• **EXTRAIT FOURNI**
++++
Magazine Juridique

La Cour d’Appel de Paris offre un coffret-cadeau «rappel des principes de procédure civile»

Publié le 07 juillet 2010 par Gerardhaas

La Cour d’Appel de Paris offre un coffret-cadeau  «rappel des principes de procédure civile»La Cour d’Appel de Paris, le 19 mai 2010 a rendu une décision pleine d’enseignements pour qui s’intéresse à la responsabilité délictuelle en générale, mais particulièrement en matière de nouvelles technologies.

Dans cette affaire, les faits sont les suivants, une société proposant des coffrets cadeaux thématiques contenant des chèques-cadeaux, a assigné une société concurrente en concurrence déloyale pour divers motifs qui seront détaillés ci-après.

Le tribunal de commerce de Paris a condamné ce concurrent déloyal par un jugement du 29 janvier 2009 dont appel a été relevé, et qui a donné lieu à la présente décision.
++++
• **LIGNES ENREGISTRÉES**
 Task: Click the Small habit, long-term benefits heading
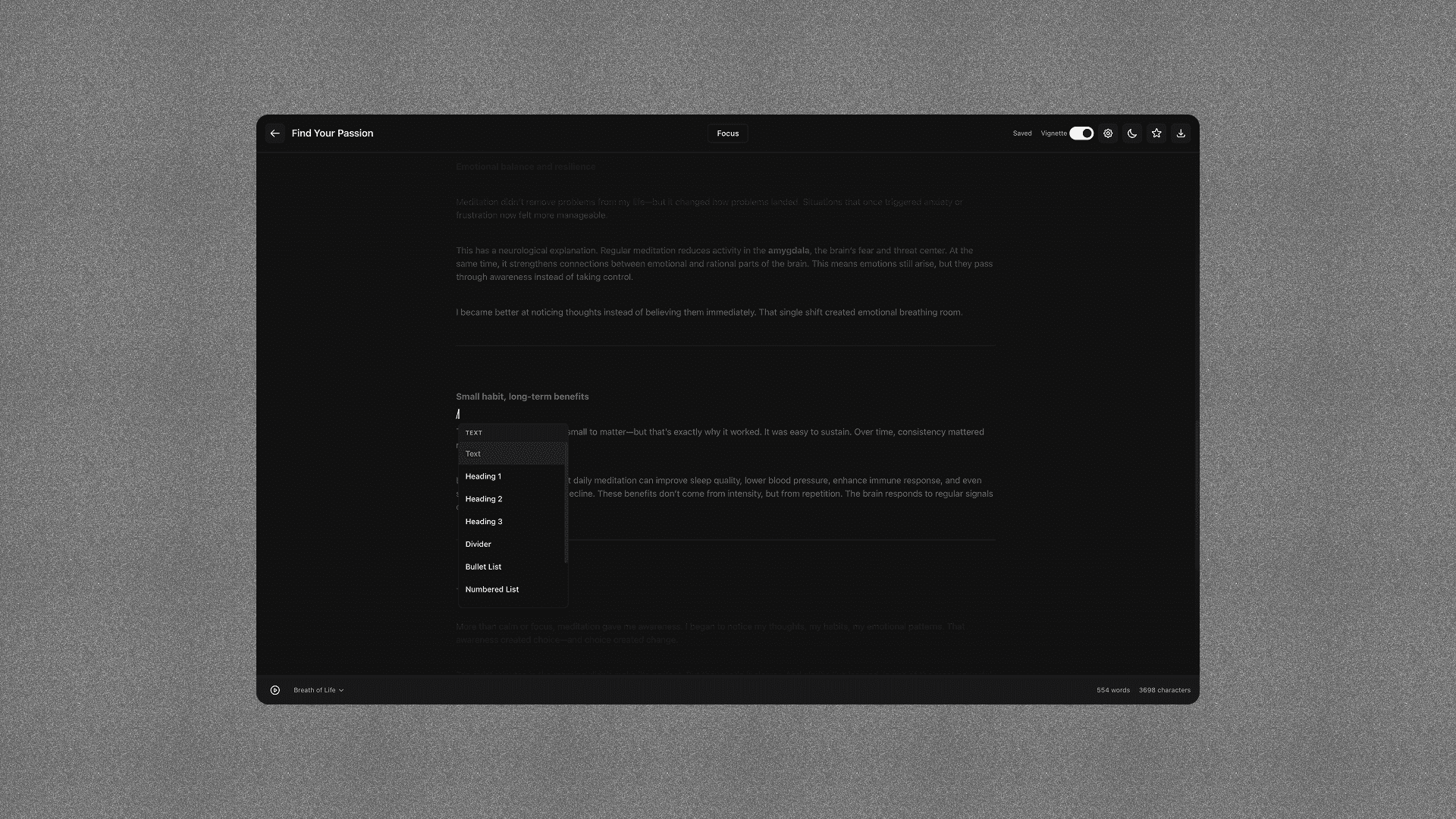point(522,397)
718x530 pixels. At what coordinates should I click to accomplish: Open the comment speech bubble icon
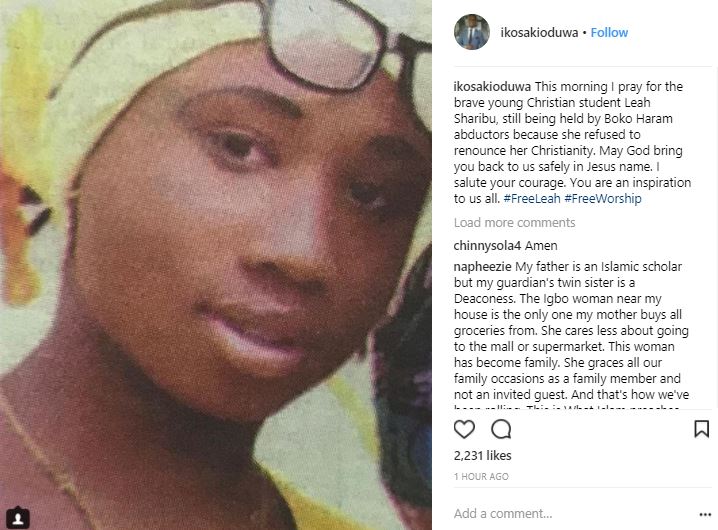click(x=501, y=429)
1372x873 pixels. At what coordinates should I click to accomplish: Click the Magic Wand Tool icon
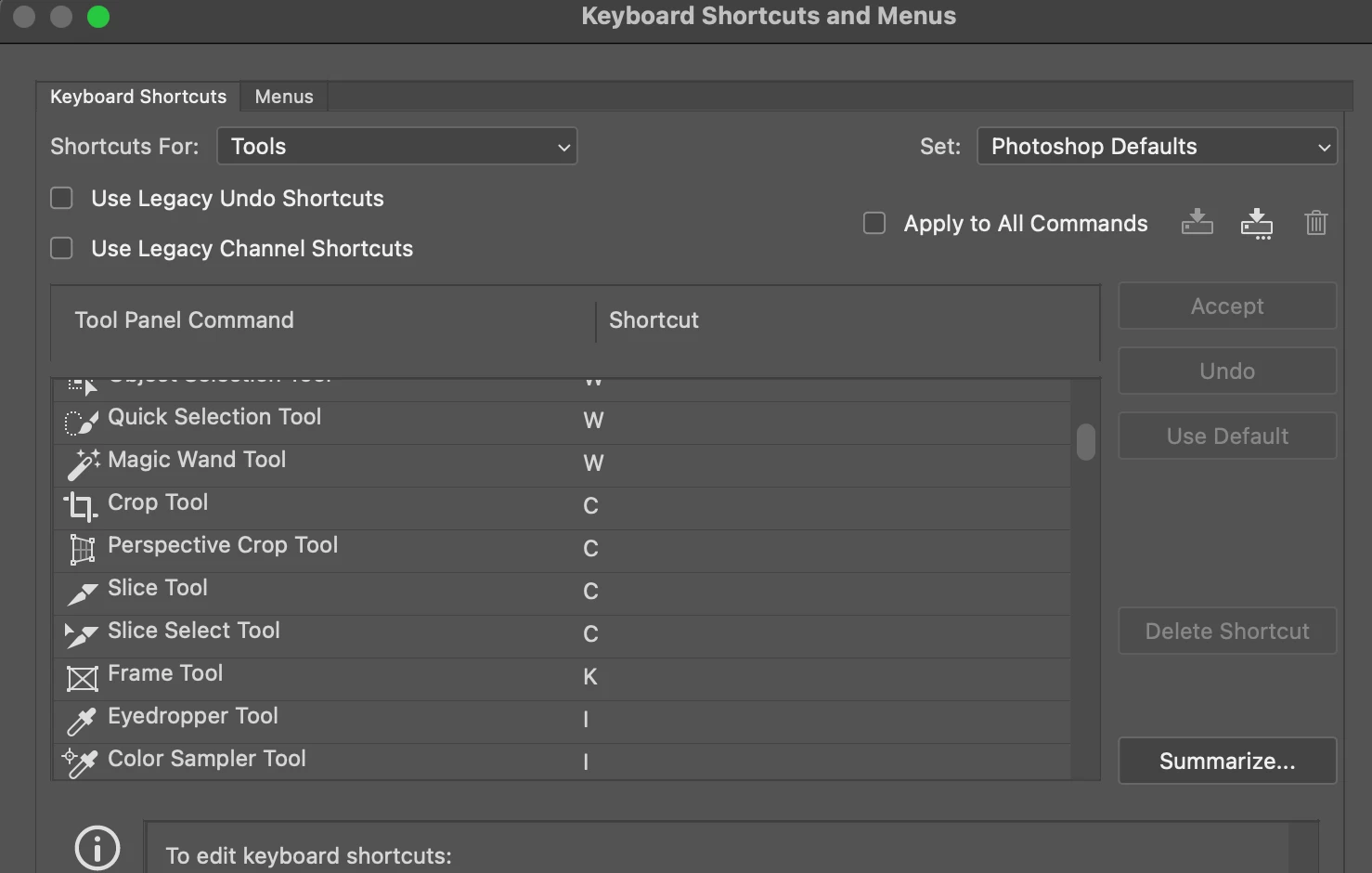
++++
• **CE QUI EST ATTENDU**
Rédigez la suite de l'article consacré à l'arrêt de la Cour d'appel de Paris du 19 mai 2010, à partir de sa dernière phrase.

• **RÉSULTAT**
  • Charge de la preuve

Le premier enseignement de cet arrêt porte sur un enjeu capital du procès : la charge de la preuve.

En l’espèce, la demanderesse avait fait constater, par divers constats d’huissier, que des liens commerciaux redirigeant vers sa concurrente apparaissaient lorsqu’une recherche sur ses noms commerciaux et domaines était effectuée sur Google.

De cette apparition, elle en a déduit fort logiquement, que la société concurrente avait réservé les mots clés litigieux auprès de Google afin de profiter de la notoriété de sa concurrente.

La Cour d’appel de Paris rappelle à bon escient, dans un considérant de principe, les règles en matière de charge de la preuve :

«Considérant que l’apparition du lien avec Multipass lorsque ces mots clés sont saisis ne suffit pas à prouver l’implication de cette dernière, ni à constituer une présomption que Multipass devrait combattre en apportant la preuve contraire ; que les règles de la preuve et de la responsabilité civile, résultant notamment de l’article 1382 du Code civil, ne sauraient être écartées ou inversées en matière informatique.»

Ce rappel des règles juridiques n’est a priori pas sans conséquence dans ces affaires de nouvelles technologies, où à défaut de preuve tangible chaque partie a recours de manière récurrente aux présomptions.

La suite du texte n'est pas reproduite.